La scorsa notte, due nomadi con l’auto piena di marijuana hanno cercato di seminare le “gazzelle” dei Carabinieri senza successo. Uno di origini bosniache e l’altro di origini kosovare, entrambi di 53 anni e con diversi precedenti penali, domiciliati presso il campo nomadi di via di Salone, al termine di un lungo e pericoloso inseguimento sono stati arrestati dai Carabinieri del Nucleo Radiomobile di Roma con l’accusa di detenzione ai fini di spaccio di sostanze stupefacenti, resistenza a pubblico ufficiale e danneggiamento di veicolo militare in concorso.

I due mentre viaggiavano sulla via Laurentina sono incappati in un posto di controllo dei Carabinieri e all’alt impostogli dai militari hanno proseguito schiacciando il piede sull’acceleratore, dando inizio ad un lungo inseguimento, per le vie cittadine e sul GRA.
I Carabinieri hanno subito chiesto ausilio alla Centrale Operativa del Gruppo di Roma, che ha fatto convergere altre pattuglie del Nucleo Radiomobile di Roma.
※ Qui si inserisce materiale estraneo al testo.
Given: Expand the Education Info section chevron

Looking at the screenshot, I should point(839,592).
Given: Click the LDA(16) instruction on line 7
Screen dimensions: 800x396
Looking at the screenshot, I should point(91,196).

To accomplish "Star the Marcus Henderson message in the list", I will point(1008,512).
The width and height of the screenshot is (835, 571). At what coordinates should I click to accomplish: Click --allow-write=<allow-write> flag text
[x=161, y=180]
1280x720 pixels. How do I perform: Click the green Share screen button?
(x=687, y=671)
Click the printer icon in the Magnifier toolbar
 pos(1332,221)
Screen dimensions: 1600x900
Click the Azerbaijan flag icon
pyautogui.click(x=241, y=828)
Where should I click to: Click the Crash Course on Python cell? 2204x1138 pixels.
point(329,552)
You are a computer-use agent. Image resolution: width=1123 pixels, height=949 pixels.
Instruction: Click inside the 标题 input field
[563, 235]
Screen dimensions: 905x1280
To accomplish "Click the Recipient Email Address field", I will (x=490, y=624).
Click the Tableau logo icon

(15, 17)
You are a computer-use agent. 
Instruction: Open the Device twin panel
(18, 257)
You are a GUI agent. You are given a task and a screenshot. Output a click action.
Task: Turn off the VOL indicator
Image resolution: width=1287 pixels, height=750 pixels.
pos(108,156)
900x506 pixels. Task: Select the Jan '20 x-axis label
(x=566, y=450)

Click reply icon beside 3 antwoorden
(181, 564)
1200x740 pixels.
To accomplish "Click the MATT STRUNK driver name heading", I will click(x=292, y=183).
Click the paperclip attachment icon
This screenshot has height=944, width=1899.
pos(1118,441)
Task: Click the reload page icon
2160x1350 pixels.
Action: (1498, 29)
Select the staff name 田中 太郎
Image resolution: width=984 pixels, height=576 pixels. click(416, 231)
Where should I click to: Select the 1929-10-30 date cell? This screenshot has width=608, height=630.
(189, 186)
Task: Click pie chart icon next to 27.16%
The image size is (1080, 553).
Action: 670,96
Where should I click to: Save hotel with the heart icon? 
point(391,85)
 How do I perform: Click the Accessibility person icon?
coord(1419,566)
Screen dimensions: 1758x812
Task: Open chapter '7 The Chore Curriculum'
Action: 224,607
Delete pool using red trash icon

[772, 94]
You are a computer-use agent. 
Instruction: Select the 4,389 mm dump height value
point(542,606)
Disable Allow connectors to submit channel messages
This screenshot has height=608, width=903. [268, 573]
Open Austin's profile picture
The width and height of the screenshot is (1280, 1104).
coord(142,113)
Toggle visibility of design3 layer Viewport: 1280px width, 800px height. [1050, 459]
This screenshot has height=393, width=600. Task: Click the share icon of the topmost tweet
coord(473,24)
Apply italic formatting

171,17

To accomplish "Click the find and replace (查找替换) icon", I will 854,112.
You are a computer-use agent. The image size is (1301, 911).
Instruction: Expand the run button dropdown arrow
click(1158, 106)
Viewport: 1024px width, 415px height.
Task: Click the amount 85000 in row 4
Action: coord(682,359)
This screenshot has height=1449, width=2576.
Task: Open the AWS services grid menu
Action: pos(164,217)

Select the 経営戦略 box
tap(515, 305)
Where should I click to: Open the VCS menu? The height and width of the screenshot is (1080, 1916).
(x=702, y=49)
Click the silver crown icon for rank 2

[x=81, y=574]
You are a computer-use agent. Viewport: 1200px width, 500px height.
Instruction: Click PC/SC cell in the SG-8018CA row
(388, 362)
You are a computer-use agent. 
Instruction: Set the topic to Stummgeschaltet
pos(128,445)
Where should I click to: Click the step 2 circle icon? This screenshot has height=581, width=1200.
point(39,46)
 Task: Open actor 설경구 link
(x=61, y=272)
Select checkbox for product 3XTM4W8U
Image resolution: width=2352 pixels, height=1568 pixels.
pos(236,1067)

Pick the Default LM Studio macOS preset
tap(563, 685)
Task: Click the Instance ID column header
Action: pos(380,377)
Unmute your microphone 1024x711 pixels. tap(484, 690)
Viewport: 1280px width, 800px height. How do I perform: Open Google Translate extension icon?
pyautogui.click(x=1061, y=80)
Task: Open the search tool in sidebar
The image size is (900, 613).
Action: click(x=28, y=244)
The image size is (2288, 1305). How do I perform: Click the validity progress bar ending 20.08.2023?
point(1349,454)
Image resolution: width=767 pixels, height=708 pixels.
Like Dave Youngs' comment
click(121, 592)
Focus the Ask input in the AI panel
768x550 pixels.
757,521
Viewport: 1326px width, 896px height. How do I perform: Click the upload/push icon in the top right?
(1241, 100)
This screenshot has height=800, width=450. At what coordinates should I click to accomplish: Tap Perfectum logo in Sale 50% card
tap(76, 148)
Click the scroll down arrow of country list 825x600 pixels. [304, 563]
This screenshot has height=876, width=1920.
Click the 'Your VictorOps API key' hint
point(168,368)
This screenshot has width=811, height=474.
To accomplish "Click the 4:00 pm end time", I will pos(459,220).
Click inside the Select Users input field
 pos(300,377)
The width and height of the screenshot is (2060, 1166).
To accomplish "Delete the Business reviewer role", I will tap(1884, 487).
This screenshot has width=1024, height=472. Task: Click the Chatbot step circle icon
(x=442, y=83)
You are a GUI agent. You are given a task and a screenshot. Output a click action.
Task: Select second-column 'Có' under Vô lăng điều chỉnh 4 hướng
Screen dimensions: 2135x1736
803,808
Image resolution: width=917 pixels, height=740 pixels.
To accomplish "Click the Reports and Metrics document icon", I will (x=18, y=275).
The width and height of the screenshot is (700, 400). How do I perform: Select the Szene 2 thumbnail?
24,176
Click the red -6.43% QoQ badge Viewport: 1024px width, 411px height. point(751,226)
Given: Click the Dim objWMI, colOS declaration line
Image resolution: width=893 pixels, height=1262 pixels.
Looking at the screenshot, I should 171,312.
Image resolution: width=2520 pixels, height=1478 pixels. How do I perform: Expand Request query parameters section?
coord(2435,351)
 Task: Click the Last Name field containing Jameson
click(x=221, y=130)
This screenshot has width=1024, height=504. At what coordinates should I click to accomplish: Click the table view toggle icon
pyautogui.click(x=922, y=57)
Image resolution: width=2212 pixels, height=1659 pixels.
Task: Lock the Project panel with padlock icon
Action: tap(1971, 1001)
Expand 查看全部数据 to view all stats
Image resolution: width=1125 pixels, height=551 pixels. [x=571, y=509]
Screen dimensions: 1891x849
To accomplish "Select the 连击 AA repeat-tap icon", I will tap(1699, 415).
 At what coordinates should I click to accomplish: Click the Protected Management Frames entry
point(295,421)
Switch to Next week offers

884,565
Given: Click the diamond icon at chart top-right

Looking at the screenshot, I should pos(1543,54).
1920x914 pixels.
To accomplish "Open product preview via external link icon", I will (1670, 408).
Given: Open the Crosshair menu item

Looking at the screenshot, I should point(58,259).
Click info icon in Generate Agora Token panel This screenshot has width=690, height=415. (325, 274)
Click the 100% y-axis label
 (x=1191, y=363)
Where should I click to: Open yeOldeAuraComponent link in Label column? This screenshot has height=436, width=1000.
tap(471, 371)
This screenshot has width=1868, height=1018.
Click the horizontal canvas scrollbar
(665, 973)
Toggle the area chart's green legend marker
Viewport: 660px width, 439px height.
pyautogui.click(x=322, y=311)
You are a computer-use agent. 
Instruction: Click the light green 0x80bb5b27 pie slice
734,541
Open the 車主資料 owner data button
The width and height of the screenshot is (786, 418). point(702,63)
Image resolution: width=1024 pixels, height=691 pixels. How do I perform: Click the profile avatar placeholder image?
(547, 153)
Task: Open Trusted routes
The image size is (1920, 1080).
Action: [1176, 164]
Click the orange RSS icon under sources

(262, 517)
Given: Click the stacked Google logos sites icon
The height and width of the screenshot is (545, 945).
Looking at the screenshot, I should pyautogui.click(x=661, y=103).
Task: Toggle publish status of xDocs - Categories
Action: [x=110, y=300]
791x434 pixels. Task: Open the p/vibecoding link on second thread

Durante la fuga i due hanno più volte compiuto manovre pericolose e sorpassi azzardati finché giunti all’altezza dell’uscita Casilina sono stati costretti a bloccarsi. Scesi dal mezzo hanno cercato di fuggire a piedi ma sono stati definitivamente bloccati ed ammanettati.

A seguito della perquisizione veicolare i militari hanno rinvenuto e sequestrato 13 sacchi neri contenenti 93 chili di marijuana. Il mezzo intestato ad un prestanome è stato sequestrato.  I due, dopo l’arresto sono stati portati presso il carcere di Regina Coeli a disposizione dell’Autorità Giudiziaria.